Exercise -
Where the records hold the string "agent", show the whole line it sits on.

--- Available records Enclosed Below ---

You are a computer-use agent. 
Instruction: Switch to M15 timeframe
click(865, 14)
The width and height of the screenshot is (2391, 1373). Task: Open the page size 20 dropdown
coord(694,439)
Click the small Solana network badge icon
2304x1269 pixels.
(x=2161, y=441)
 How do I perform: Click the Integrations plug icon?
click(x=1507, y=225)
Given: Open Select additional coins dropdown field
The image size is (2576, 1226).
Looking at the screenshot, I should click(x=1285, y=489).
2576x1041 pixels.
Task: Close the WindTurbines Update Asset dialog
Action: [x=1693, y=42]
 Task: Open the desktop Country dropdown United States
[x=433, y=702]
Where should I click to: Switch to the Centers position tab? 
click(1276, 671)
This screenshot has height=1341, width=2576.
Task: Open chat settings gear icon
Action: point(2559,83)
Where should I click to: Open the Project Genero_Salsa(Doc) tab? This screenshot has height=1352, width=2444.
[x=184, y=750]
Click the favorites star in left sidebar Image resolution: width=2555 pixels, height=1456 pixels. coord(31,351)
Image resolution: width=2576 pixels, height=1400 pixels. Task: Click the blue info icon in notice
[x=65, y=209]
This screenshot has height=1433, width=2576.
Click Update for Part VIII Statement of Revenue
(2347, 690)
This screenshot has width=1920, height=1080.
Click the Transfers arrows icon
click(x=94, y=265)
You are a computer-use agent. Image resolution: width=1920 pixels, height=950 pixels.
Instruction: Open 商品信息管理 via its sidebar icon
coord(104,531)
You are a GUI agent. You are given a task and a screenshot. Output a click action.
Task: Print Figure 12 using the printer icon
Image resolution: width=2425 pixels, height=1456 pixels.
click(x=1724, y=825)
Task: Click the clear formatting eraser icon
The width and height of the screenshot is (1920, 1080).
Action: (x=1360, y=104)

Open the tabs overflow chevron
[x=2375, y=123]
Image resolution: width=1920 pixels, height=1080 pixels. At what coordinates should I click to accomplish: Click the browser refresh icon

--- End of Enclosed Available records ---

Result of the exercise -
You are a computer-use agent. 
You are a computer-use agent. Image resolution: width=1920 pixels, height=950 pixels.
You are a GUI agent. You are given a task and a screenshot. Output a click action.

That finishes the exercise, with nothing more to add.